The loader velocity is:

$$v=2\pi n_K{r}_K=\frac{2\pi n_E{r}_K}{i_t}$$

(11)

2.3. Power Characteristics

Assuming that the effect of efficiency is not taken into account, the following equations can be derived:

$$\frac{T_1}{T_o}=-i_{PG},\frac{T_1}{T_M}=-i_1,\frac{T_1}{T_2}=-\frac{n_1-n_o}{n_2-n_o}=\frac{i_{PG}}{1-i_{PG}}$$

(12)

The proportion of hydrostatic power in total power, $\rho ,$ can be obtained by Equations (6) and (12):

$$\rho =\frac{P_{CVT}}{P_K}=\frac{P_1}{P_o}=\frac{T_1\cdot 2\pi n_1}{T_o\cdot 2\pi n_o}=-\frac{i_{PG}{i}_{CVT}}{i_{oe}{i}_p{i}_1}$$

(13)

$$P_K=F_{K}v=F_K\cdot 2\pi n_K{r}_K=F_K\cdot \frac{2\pi n_E{r}_K}{i_t}=F_K\cdot \frac{2\pi n_E{i}_{oe}{r}_K}{i_f{i}_e}$$

(14)

By substituting Equation (6) into Equation (13), it becomes:

$$\rho =\frac{P_{CVT}}{P_K}=-\frac{i_{PG}{i}_2{i}_{CVT}}{i_{CVT}{i}_{PG}{i}_2-i_1{i}_p{i}_{PG}+i_1{i}_p}$$

(15)

By substituting Equation (7) into Equation (13), it becomes:

$$\rho =\frac{P_{CVT}}{P_K}=-1-\frac{\left(i_{PG}-1\right)}{i_{oe}{i}_2}$$

(16)

The following equation can be deduced by using the Equations (10), (14), and (16).

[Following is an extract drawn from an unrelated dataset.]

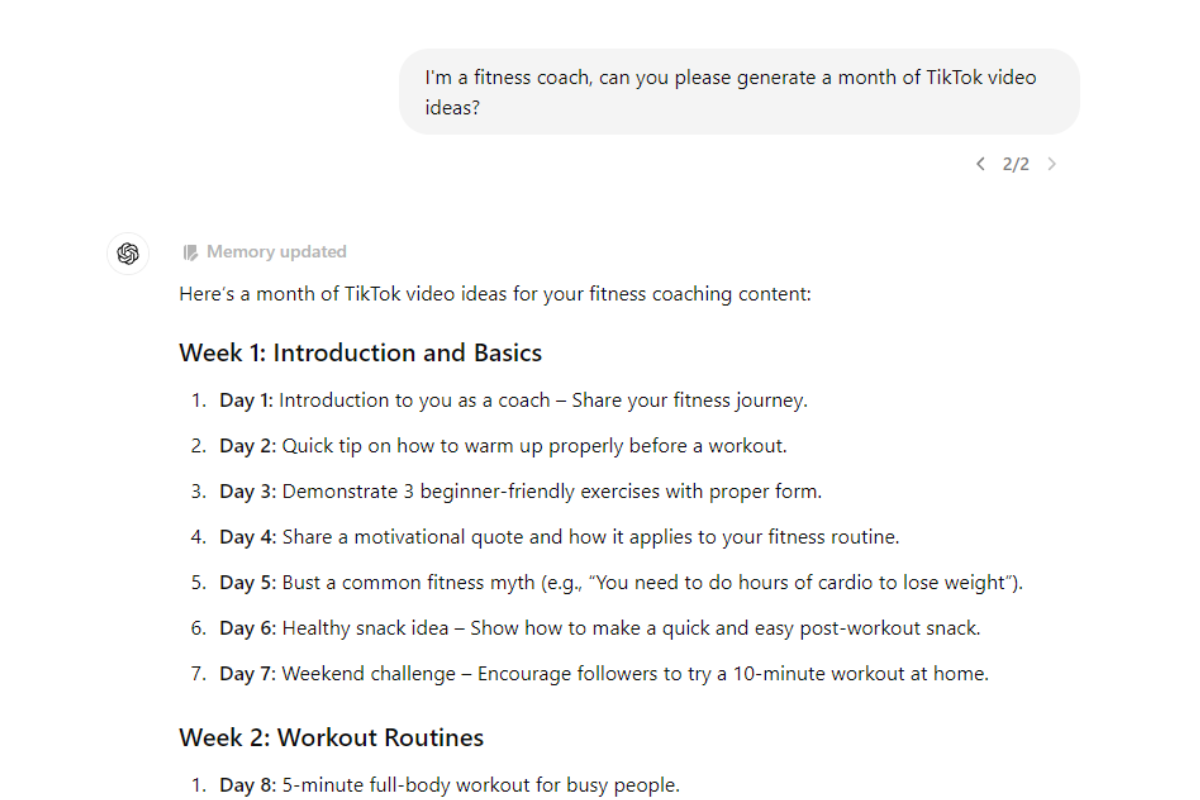This screenshot has height=800, width=1200.
Task: Click the "Week 1: Introduction and Basics" heading
Action: click(x=360, y=353)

$$P_{CVT}=-\left[1+\frac{\beta i_{eom}-i_{eoM}}{i_{oe}\left(1-\beta \right)}\right]F_K\frac{2\pi n_e{i}_{oe}{r}_K}{i_f}=-\left[1+\frac{\beta v_m-v_M}{v\left(1-\beta \right)}\right]F_{K}v$$

(17)

The following conclusions can be obtained through Equation (17):

When $v=-\frac{\beta v_m-v_M}{1-\beta }$, $\rho =0$. The power of hydrostatic CVT is zero, HMCVT has only mechanical transmission to transmit power.

When $v<-\frac{\beta v_m-v_M}{1-\beta }$, $\rho >0$. Hydrostatic CVT occurs in backward power recirculation, as shown in the Figure 5.

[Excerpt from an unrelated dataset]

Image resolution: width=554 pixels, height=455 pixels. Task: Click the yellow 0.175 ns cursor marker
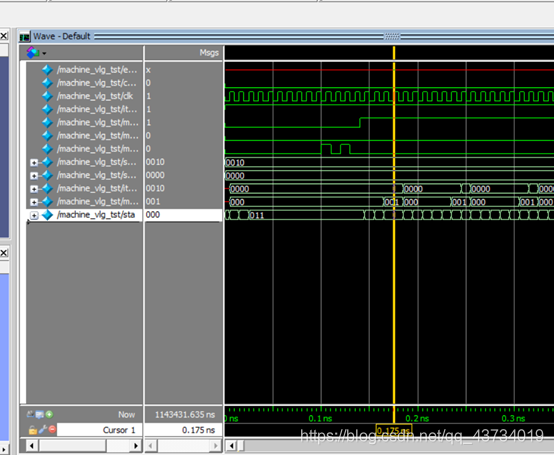(394, 431)
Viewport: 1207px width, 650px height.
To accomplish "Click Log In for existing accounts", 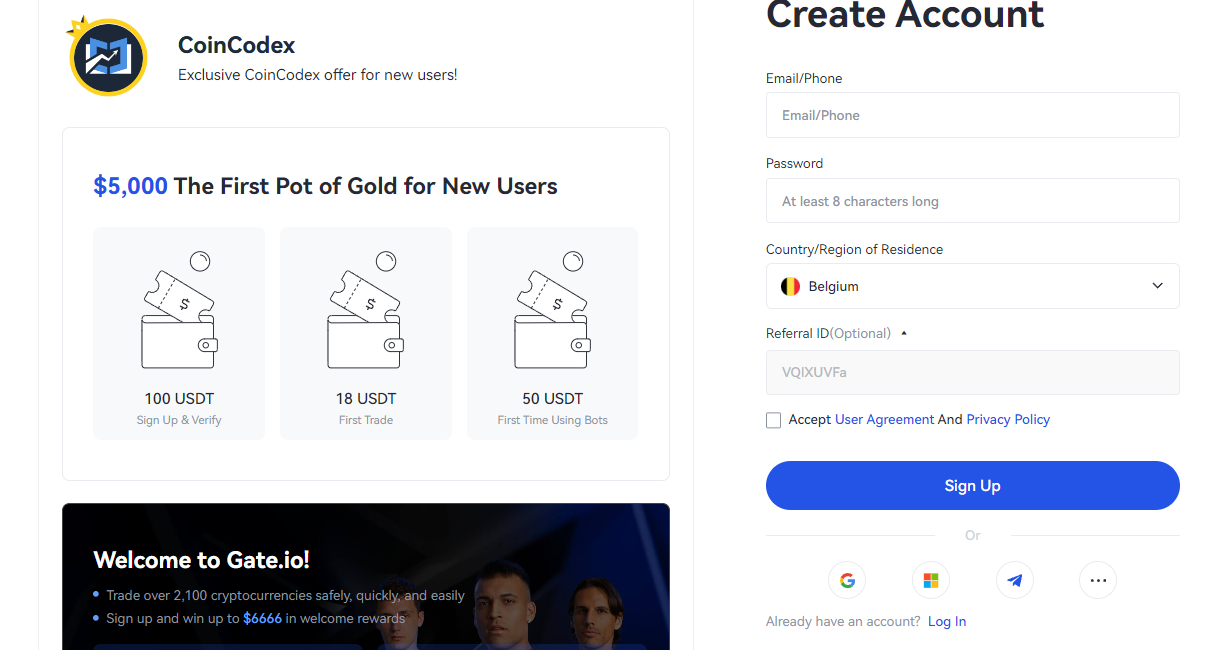I will [946, 621].
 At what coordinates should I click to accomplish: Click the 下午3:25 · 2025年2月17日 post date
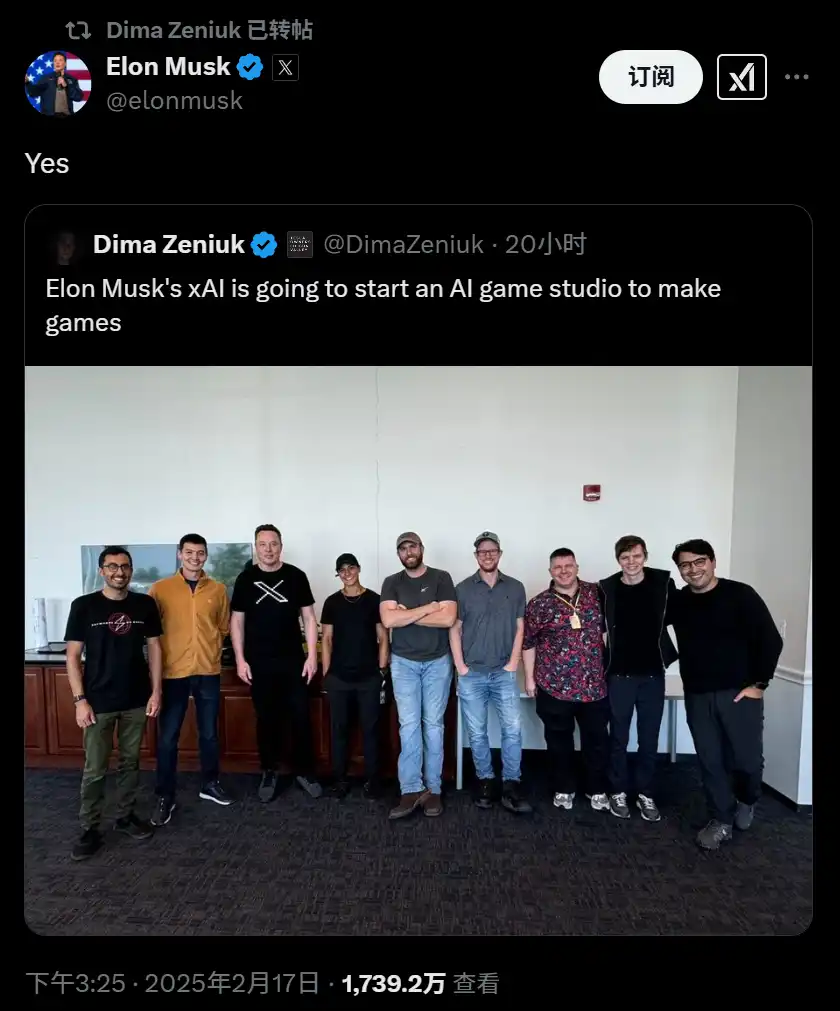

Figure 5. Hydrostatic CVT, backward power recirculation.

When $\frac{\beta v_m-v_M}{v\left(1-\beta \right)}>0$, $\rho <-1$. Mechanical transmission occurs in backward power recirculation, as shown in Figure 6.

Figure 6. Mechanical transmission, backward power recirculation.

When $v>-\frac{\beta v_m-v_M}{1-\beta }$, $\frac{\beta v_m-v_M}{v\left(1-\beta \right)}>0$, $-1<\rho <0$. The power-split transmission has no recirculation, as shown in Figure 7.

Figure 7. The power-split transmission, no recirculation.

Because of the low efficiency of hydraulic transmission, the optimum transmission mode is that the power-split transmission has no recirculation, as shown in Figure 7. The most undesirable transmission mode is that mechanical transmission occurs in backward power recirculation, as shown in Figure 6. When $\left|\rho \right|>1$, the efficiency of HMCVT is significantly reduced.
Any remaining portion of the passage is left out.